Nothing says you can't have inflation in a commodity currency (gold from the new world famously did so after all) or deflation. Nothing says the "value" is constant or not arbitrary or anything different from the perceived value.
That's not how it's supposed to work under the old "gold standard" that tinfoil hatters worldwide espouse a return to. Under the old method, you would peg your currency at "$4.75 = 1 ounce of gold" and that was expected to never change. Ever. Otherwise, what's the point if I can say a dollar is worth .00075 oz of gold today and .0008 oz. of gold tomorrow? Because that's pretty much how it works in the open exchange market today. Currency values fluctuate, the price of gold fluctuates - who cares if you can't force the government to give you gold for that dollar bill when you can always find someone to sell some gold to you in exchange for those dollars at the market price?
And the thing that caused everyone to get off the darn gold standard in the first place was not only that you could have inflation or deflation, but if you had deflation or inflation, there was nothing your country could do about it.

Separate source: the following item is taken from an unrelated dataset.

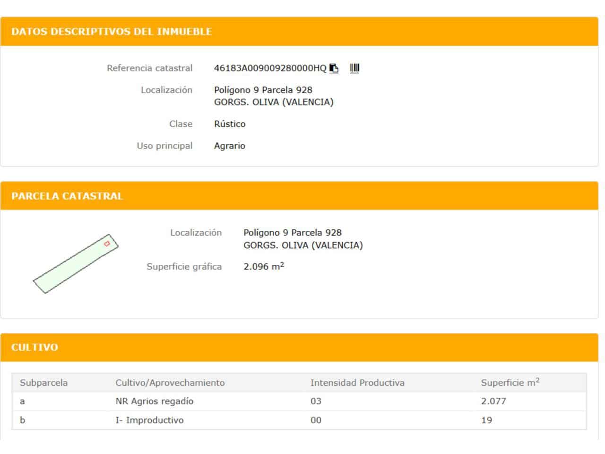The image size is (605, 454).
Task: Copy the cadastral reference to clipboard
Action: (x=334, y=68)
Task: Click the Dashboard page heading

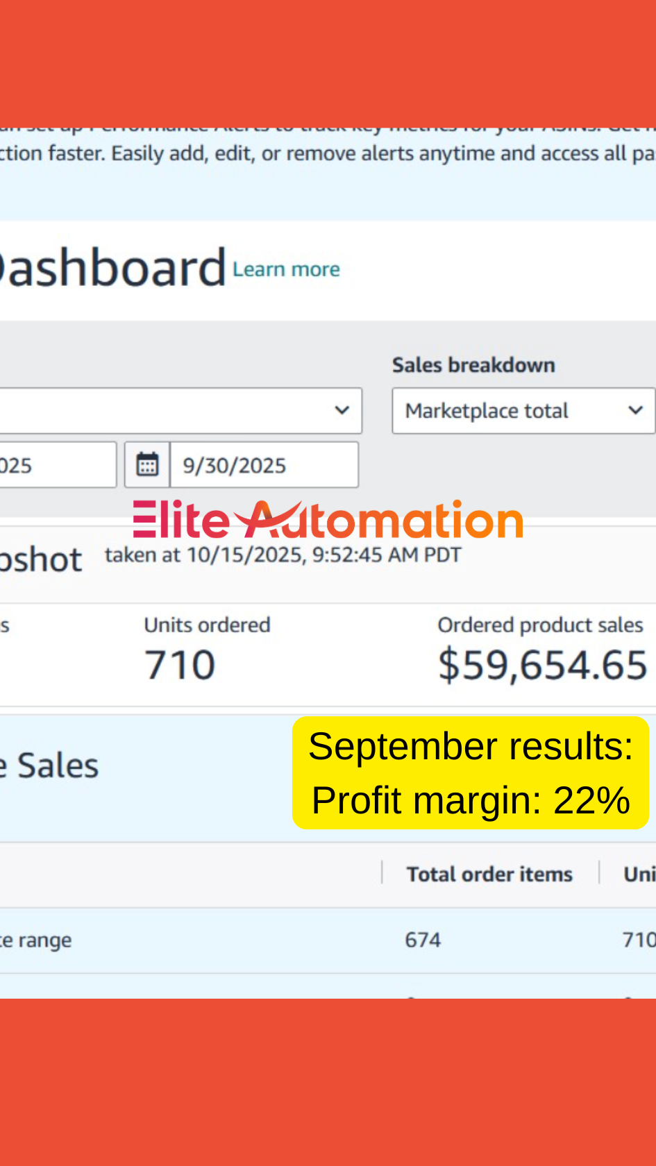Action: [111, 268]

And if you are deflating and you can't do anything to stop it, your economy is f$%&*ed.
Aside: For those wondering why economists are so scared of deflation, it's because it destroys the rationale for people to save and invest. If it costs $1 to buy a Big Mac today and will cost $1.10 next year, instead of just sitting on my leftover lunch money I should put it in a bank or invest it so that it makes money and I have enough cash for next year's Big Mac. If next year's Big Mac only costs $0.90, then why risk investing it? I will just keep it under my mattress and I have "made" money (more purchasing power) by doing so. Money in mattresses = banks have no money to lend to people who want to buy houses or start businesses = fewer jobs = vicious cycle of economic misery. This, by the way, was what clobbered the world economy during the Great Depression (along with all the banks that collapsed and ate everyone's savings account, making everyone very nervous about putting their money in the bank).

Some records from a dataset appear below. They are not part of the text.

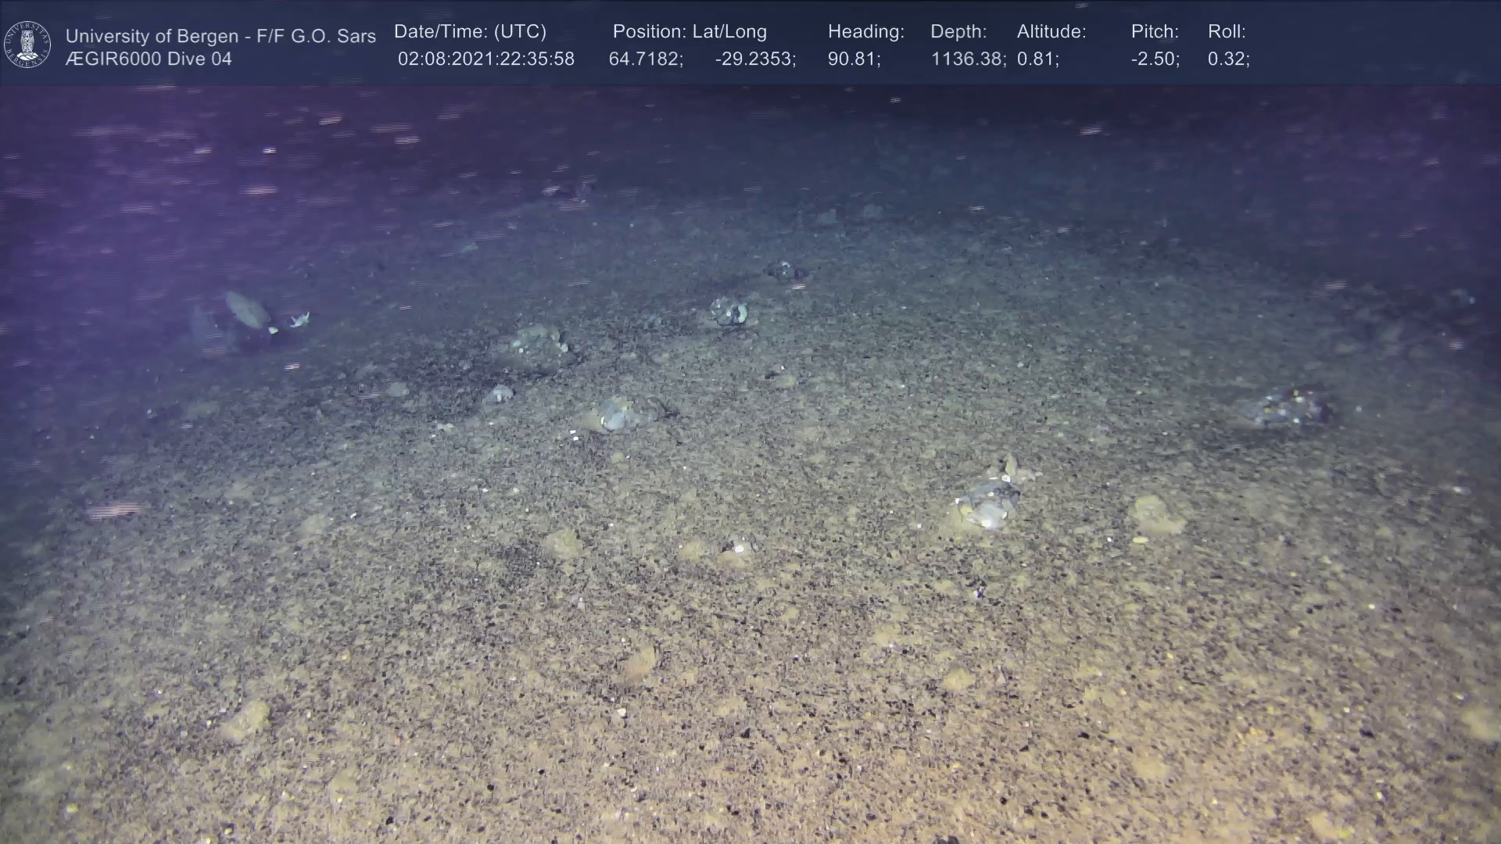
Task: Click the ÆGIR6000 Dive 04 label
Action: click(x=149, y=59)
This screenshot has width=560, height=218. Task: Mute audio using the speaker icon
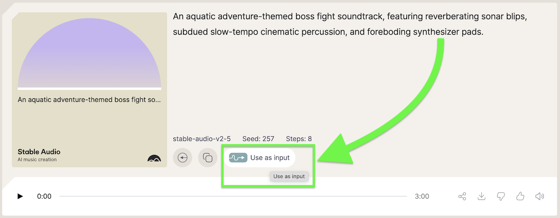pyautogui.click(x=540, y=196)
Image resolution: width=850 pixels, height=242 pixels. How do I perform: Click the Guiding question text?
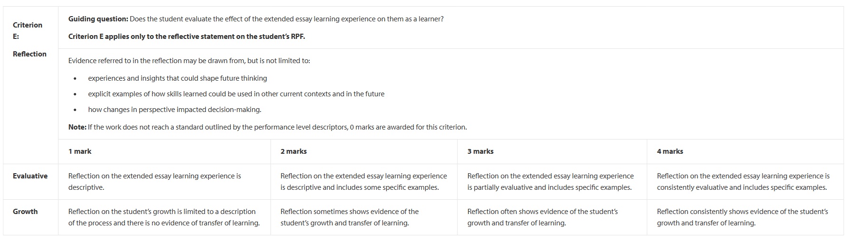click(x=256, y=19)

And there's no such thing as "not enough gold". If you moved the world to a gold standard overnight and we pretend that the world economy doesn't collapse then there's enough gold - the value of gold relative to everything else sky rockets of course. And you use a use a representative currency not actual gold coins of course.

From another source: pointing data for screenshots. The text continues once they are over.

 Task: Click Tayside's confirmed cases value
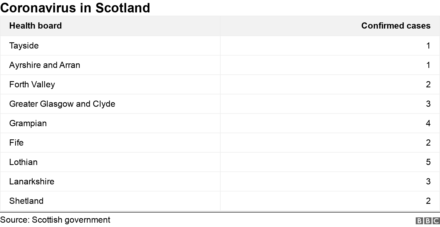point(428,46)
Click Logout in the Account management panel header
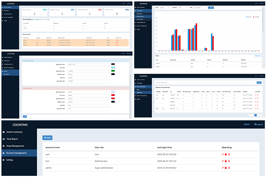This screenshot has width=267, height=178. click(x=258, y=124)
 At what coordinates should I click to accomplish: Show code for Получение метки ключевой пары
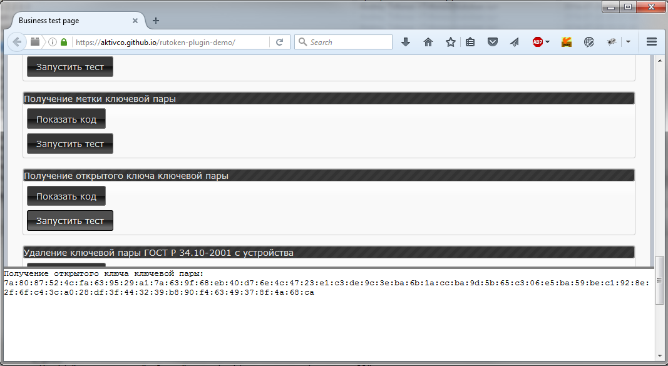pyautogui.click(x=66, y=119)
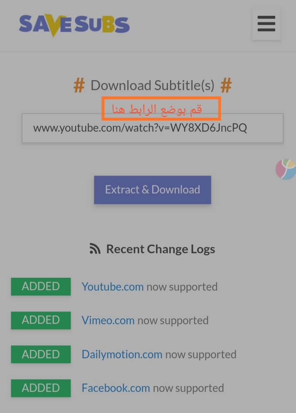Click the YouTube URL input field
Screen dimensions: 296x413
[x=153, y=128]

Even that doesn't really work though. In Rand Paul's Good Old Days of the Gold Standard, when the world economy was probably 1/50th(?) of today's size but the supply of gold wasn't all that much smaller, you could walk into a Federal Reserve Bank with a non-ridiculous amount of bank notes and walk out with enough US-minted gold coins that you could trade it or do something meaningful with it. If we tied the world economy back to the gold standard at its current size, it might cost you $10,000 to get a big enough slice of gold that it wouldn't just disappear if you sneezed. And if gold is only useful in gigantic transactions far above the amount of cash most people can afford, what's the point?